• [Arbeitsauftrag 1]
Schreiben Sie aus den Datenzeilen weiter unten den Abschnitt genau ab, der mit der ersten Zeile beginnt und mit der Zeile endet, die „temperature-label: 12.2 is“ enthält, beide Enden eingeschlossen.

• [Seitenauszug]
----

Historische Rekonstruktionen und das Spiel mit dem Feuer

Zu Besuch bei den „Rittern der Burzenländer Burgen“

Die Gruppe „Hypnosis” ausnahmsweise bei Tageslicht, vorgestellt von Bogdan Bălăşcău (rechts im Bild)

Bogdan Bălăşcău kurz vor seinem Auftritt mit dem Feuerzauber von „Hypnosis” auf dem Kronstädter Marktplatz
Fotos: Hans Butmaloiu

Seit nunmehr fünf Jahren gibt es sie wieder, zuerst in dem Innenhof der Burg am Schlossberg, die Ritter in Kronstadt/Braşov. Anfangs war es eine kleine Gruppe von Jugendlichen, die in selbst hergestellten Rüstungen, Kettenpanzern und weißen Mänteln eine Nachbildung des Burglebens bot. Ihre Auftritte mehrten sich, es wurde das „Turnier der Burgen“ veranstaltet, welches nun in Kronstadt, Marienburg/Feldioara, Rosenau/Râşnov und Fogarasch/Făgăraş stattfindet. Nach und nach gewann der Verein der Freizeitritter eine feste Fangemeinde. Auf die Frage, was genau dieser Verein darstellen will, gab es jedoch wenig Antworten in den Medien. Die eigene Internetseite lieferte auch keine ausreichende Aufklärung darüber.

Da es im Burzenland nur ein einziges Mal und – geschichtlich gesehen – nur für sehr kurze Zeit Ritter gab, führte ADZ-Redakteur Hans Butmaloiu ein Gespräch mit Bogdan Bălăşcău, Geschäftsführer des Vereins und Mitglied der Gruppe „Hypnosis“.

----

• [Datenzeilen]
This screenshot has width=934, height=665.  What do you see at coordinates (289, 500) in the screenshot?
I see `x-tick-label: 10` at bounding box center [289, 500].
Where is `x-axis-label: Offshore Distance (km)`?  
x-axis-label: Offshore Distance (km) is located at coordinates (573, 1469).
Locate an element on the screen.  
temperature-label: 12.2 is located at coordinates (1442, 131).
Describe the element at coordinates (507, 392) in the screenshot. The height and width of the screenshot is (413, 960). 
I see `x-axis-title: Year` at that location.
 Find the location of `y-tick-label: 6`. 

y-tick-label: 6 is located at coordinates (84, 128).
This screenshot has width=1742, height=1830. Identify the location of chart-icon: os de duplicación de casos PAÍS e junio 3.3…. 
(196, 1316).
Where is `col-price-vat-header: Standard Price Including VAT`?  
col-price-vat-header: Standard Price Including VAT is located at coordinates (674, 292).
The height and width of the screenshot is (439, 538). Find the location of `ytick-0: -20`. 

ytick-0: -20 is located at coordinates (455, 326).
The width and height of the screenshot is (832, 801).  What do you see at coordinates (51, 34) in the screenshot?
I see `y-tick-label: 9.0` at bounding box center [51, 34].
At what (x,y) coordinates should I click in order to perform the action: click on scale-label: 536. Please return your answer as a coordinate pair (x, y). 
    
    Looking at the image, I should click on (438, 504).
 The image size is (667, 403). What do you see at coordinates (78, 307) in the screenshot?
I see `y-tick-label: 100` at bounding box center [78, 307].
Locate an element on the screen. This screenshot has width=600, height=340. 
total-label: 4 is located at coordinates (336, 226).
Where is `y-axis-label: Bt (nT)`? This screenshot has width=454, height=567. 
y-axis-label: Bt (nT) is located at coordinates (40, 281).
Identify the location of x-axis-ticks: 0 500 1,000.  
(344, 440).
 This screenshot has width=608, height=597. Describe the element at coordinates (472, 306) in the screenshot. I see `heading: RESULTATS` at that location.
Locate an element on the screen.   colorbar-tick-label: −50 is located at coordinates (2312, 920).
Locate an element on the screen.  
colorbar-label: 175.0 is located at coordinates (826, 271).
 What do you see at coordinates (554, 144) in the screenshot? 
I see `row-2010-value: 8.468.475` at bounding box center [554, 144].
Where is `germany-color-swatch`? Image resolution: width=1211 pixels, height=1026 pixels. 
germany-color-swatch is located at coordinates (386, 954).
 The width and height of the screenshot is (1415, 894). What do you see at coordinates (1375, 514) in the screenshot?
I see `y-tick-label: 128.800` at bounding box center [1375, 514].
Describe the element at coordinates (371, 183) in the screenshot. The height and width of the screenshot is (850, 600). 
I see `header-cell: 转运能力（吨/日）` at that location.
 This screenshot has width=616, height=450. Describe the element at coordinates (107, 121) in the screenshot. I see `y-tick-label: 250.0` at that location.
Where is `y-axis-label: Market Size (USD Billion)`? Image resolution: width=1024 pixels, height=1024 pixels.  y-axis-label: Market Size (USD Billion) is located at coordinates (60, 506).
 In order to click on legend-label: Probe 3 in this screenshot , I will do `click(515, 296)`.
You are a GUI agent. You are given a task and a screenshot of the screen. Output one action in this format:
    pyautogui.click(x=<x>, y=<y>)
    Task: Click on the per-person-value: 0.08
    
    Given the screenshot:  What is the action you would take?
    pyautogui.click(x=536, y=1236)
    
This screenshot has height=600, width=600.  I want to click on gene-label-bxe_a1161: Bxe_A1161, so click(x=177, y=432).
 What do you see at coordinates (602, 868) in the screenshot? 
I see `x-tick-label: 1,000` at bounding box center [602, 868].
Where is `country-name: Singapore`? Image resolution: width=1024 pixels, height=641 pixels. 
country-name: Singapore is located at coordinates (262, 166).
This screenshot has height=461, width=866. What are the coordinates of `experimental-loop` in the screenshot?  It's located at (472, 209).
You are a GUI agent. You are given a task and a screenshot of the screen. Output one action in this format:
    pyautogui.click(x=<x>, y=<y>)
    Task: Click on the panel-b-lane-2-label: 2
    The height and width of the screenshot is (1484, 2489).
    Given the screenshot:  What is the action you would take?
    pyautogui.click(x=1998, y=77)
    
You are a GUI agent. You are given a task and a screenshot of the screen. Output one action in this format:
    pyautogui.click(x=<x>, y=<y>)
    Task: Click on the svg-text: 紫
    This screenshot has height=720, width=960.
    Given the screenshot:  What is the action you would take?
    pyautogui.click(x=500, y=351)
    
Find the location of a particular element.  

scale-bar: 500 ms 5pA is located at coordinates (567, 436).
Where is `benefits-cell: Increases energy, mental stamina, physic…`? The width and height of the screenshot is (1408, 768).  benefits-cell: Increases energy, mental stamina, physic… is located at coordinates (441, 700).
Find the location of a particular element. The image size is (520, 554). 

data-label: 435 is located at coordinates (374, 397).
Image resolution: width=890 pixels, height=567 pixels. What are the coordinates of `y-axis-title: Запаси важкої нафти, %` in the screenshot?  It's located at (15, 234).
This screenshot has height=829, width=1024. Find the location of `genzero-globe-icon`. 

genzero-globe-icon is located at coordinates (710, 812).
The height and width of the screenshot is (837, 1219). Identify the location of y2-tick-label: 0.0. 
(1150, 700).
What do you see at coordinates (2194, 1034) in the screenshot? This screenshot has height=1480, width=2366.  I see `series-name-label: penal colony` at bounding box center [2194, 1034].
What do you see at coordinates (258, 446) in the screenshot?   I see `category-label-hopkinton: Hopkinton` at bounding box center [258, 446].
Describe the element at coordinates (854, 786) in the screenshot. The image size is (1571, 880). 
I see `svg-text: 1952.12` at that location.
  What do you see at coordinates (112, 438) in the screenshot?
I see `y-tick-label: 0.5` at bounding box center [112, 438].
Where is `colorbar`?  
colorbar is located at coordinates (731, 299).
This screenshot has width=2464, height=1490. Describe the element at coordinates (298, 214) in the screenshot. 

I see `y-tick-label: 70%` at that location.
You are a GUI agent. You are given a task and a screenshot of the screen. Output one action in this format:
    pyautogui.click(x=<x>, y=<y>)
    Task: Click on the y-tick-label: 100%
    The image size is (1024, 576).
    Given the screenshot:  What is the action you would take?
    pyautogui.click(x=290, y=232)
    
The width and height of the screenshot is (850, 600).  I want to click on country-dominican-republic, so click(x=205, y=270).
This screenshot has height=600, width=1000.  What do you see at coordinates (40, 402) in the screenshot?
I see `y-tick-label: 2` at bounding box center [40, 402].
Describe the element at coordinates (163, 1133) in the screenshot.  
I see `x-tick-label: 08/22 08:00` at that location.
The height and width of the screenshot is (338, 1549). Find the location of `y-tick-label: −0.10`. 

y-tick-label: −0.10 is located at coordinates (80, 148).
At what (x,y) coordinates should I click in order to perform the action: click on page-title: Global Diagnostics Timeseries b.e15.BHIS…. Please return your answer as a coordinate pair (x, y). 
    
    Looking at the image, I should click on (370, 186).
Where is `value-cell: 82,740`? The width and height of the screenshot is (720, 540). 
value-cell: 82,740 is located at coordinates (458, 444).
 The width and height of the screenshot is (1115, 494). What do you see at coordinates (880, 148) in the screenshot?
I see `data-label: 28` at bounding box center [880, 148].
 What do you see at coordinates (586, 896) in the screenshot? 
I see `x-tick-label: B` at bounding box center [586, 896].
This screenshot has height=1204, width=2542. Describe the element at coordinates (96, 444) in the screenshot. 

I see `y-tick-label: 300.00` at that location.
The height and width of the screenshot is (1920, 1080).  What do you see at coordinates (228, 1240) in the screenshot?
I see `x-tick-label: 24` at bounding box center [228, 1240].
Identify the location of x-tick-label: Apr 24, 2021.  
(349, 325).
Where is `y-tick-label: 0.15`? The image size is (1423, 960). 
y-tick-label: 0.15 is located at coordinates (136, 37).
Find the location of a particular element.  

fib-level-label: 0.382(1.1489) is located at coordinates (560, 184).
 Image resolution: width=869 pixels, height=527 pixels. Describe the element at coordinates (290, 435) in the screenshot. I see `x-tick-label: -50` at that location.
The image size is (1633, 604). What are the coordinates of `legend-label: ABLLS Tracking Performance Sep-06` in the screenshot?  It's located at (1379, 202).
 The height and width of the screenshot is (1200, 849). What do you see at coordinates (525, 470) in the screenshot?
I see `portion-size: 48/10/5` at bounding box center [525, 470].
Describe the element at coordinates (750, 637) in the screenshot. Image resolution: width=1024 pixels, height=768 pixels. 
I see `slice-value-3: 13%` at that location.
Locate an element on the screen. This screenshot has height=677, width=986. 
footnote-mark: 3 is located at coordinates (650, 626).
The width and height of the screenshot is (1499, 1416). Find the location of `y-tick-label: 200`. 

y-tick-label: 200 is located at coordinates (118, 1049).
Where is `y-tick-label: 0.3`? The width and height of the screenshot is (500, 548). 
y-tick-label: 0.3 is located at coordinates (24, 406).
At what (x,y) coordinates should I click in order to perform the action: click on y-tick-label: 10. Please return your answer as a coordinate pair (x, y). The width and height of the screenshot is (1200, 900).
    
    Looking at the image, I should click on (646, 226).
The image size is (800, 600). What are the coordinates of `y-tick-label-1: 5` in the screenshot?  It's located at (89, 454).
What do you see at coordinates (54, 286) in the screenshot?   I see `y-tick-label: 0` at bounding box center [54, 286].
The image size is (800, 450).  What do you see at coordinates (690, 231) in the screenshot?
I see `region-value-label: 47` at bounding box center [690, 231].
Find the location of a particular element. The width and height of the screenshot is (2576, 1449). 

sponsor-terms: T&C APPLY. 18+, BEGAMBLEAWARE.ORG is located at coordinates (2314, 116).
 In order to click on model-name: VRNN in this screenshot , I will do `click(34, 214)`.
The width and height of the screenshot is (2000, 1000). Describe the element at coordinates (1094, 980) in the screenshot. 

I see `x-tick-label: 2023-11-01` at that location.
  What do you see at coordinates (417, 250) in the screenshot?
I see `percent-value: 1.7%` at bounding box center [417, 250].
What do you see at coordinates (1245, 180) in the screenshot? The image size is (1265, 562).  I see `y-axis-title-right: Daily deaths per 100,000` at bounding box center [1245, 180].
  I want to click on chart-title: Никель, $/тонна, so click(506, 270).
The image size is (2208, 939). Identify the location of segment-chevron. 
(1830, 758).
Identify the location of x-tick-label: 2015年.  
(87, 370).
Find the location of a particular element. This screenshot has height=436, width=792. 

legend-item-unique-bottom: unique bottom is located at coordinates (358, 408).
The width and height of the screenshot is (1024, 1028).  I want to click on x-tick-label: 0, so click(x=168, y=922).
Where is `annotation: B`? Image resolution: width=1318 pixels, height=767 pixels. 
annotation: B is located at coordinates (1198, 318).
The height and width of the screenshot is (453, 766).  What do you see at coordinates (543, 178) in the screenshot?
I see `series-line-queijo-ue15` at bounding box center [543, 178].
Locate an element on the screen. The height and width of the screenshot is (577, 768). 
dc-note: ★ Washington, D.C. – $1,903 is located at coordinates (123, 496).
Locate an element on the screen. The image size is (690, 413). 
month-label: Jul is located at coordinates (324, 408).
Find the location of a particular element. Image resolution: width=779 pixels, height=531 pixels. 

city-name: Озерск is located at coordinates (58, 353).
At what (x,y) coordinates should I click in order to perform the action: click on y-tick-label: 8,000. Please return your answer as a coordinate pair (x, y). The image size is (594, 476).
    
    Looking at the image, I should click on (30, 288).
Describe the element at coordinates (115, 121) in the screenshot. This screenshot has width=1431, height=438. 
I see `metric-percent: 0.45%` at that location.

----

• [Arbeitsauftrag 2]
Ersetzen Sie „Fangemeinde“ durch „Anhängerschaft“ und geben Sie dabei den Abschnitt des Seitenauszugs wieder, der mit den Worten „Bogdan Bălăşcău kurz“ beginnt und mit „ausreichende Aufklärung darüber.“ endet.

• [Antwortfeld 1]
This screenshot has width=934, height=665.  What do you see at coordinates (289, 500) in the screenshot?
I see `x-tick-label: 10` at bounding box center [289, 500].
Where is `x-axis-label: Offshore Distance (km)`?  
x-axis-label: Offshore Distance (km) is located at coordinates (573, 1469).
Locate an element on the screen.  
temperature-label: 12.2 is located at coordinates (1442, 131).

• [Antwortfeld 2]
Bogdan Bălăşcău kurz vor seinem Auftritt mit dem Feuerzauber von „Hypnosis” auf dem Kronstädter Marktplatz
Fotos: Hans Butmaloiu

Seit nunmehr fünf Jahren gibt es sie wieder, zuerst in dem Innenhof der Burg am Schlossberg, die Ritter in Kronstadt/Braşov. Anfangs war es eine kleine Gruppe von Jugendlichen, die in selbst hergestellten Rüstungen, Kettenpanzern und weißen Mänteln eine Nachbildung des Burglebens bot. Ihre Auftritte mehrten sich, es wurde das „Turnier der Burgen“ veranstaltet, welches nun in Kronstadt, Marienburg/Feldioara, Rosenau/Râşnov und Fogarasch/Făgăraş stattfindet. Nach und nach gewann der Verein der Freizeitritter eine feste Anhängerschaft. Auf die Frage, was genau dieser Verein darstellen will, gab es jedoch wenig Antworten in den Medien. Die eigene Internetseite lieferte auch keine ausreichende Aufklärung darüber.